Girolamo Fini nella Condizion del 1661 denuncia di aver acquistato dal Magistrato sopra i Monasteri i seguenti beni, già appartenuti ai monaci di San Giovanni da Verdara: “casa domenicale con fabbriche, cortivo, orto e brolo per uso”.
Le notizie certe delle barchesse Fini traggono origine da tale iniziale possedimento che ampliato nel corso di un secolo, viene così denunciato agli estimi dagli eredi nel 1711: “Limena fuori: campi 1154, Limena dentro: 500 e varie chiesure e casa domenicale con barchesse, brolo, orto, giardino per uso con campi 22. Nelle “Inscriptiones” del Salomonio del 1696 viene ricordato un palazzo costruito per Vincenzo Fini mirabile “per ampiezza di saloni, per numero di stanze, per terrazze e passaggi coperti e per la varietà degli ornamenti”.

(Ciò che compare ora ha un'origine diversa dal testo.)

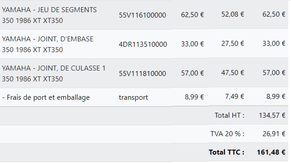Click the 161,48 € grand total
291x164 pixels.
coord(271,152)
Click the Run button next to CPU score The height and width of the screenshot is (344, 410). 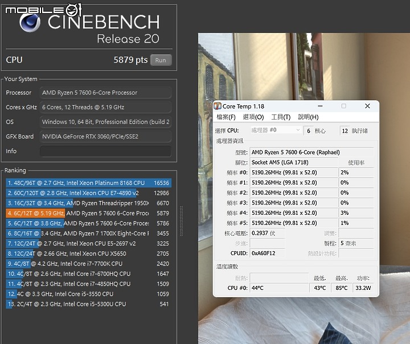[x=161, y=60]
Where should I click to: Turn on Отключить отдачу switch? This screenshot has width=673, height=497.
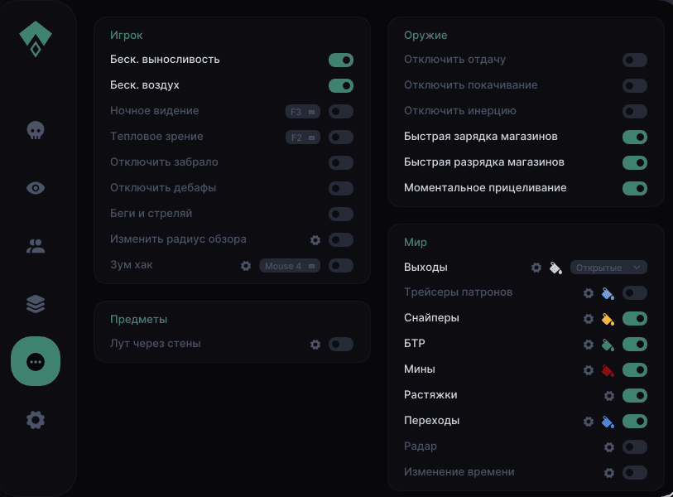[x=635, y=60]
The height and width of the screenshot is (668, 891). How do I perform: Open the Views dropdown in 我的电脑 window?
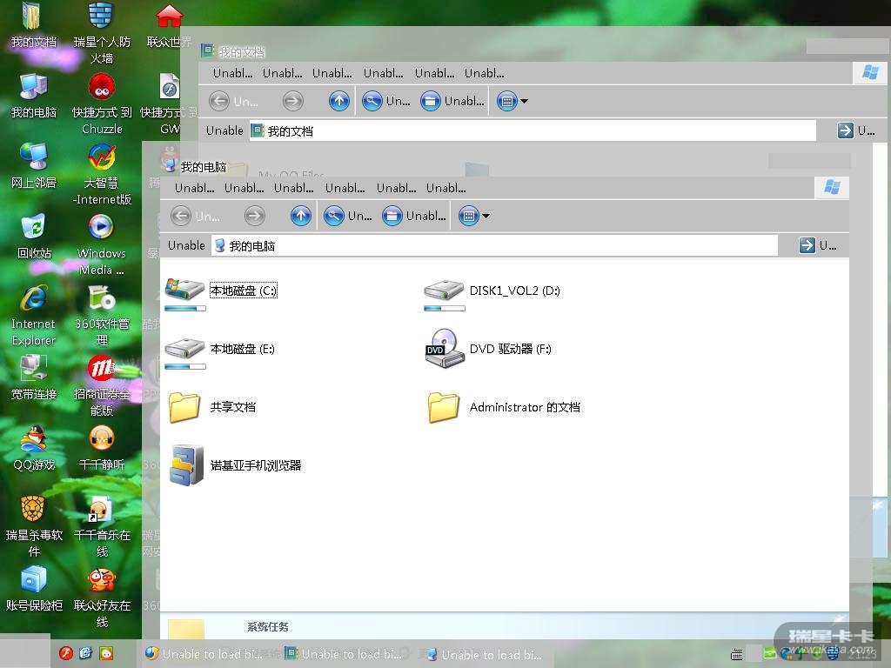click(475, 216)
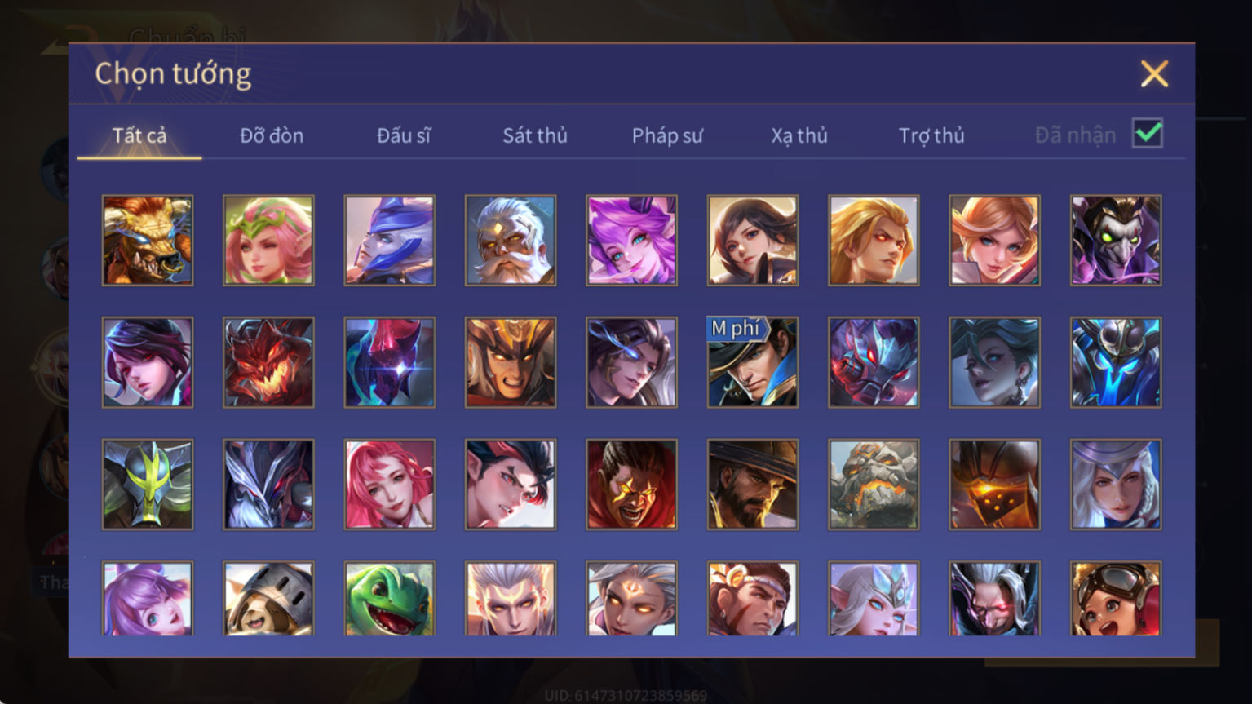Select the golden bull hero portrait
The height and width of the screenshot is (704, 1252).
(x=148, y=240)
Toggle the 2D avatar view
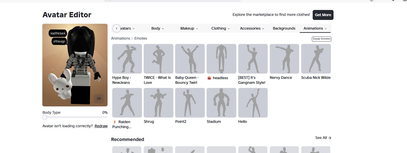This screenshot has height=153, width=407. (99, 99)
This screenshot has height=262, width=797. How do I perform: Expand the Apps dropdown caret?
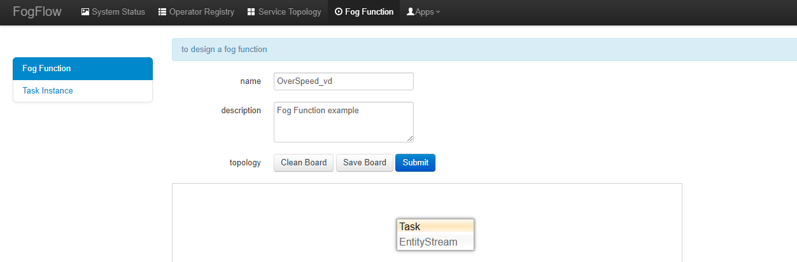tap(438, 13)
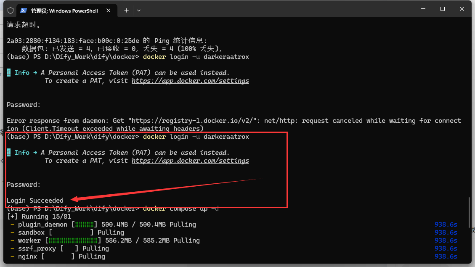Open the first app.docker.com/settings link
The height and width of the screenshot is (267, 475).
[x=190, y=80]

Il primo documento grafico del complesso è un disegno 1722, conservato presso l’Archivio di Stato di Venezia, ove appare la villa al centro di due barchesse al “L”, da cui si dipartono due emicicli ad esedra, che terminano lungo la strada. Alla metà del Settecento al palazzo ed ai suoi annessi viene aggiunto un oratorio, la cui progettazione è attribuita ad Alessandro Tremignon.

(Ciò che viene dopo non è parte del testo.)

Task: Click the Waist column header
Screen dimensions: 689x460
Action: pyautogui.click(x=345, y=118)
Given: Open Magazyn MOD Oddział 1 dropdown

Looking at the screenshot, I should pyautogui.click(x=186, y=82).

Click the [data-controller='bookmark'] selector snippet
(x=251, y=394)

Nei catasti e nel Sommarioni degli inizi dell’Ottocento la villa non appare più, ma memorie bibliografiche citano un fortunale che nel 1774 scoperchiò la barchessa dei servitori ed un altro che colpisce, nel 1774, la villa. Tali eventi portarono alla ricostruzione della villa, così come appare nel catasto napoleonico, nel cui Sommarione si legge la “barchessa destra con casa da villeggiatura” e la “barchessa sinistra con casa da fattor”.
Nel 1813 Francesco Morsari acquista i beni lasciando in eredità, nel 1850, la casa domenicale e il mobilio alla moglie, il resto alla Casa di Riposo di Padova.
(in “Ville Venete: la Provincia di Padova”, a cura di Nicoletta Zucchello, Istituto regionale per le ville venete, Marsilio, 2001)
Mentre la barchessa meridionale, acquistata dal comune, è diventata sede municipale, quella settentrionale, passata in proprietà prima ai Morsari, poi ai Manetti e quindi ai Golin, venne utilizzata come cantina e ricovero attrezzi fino agli anni ’70 del Novecento.
Nei primi anni 2000, dopo un profondo lavoro di restauro, di cui venne incaricato l’ing. F. Cecchini, è stata interamente recuperata e adibita a centro direzionale.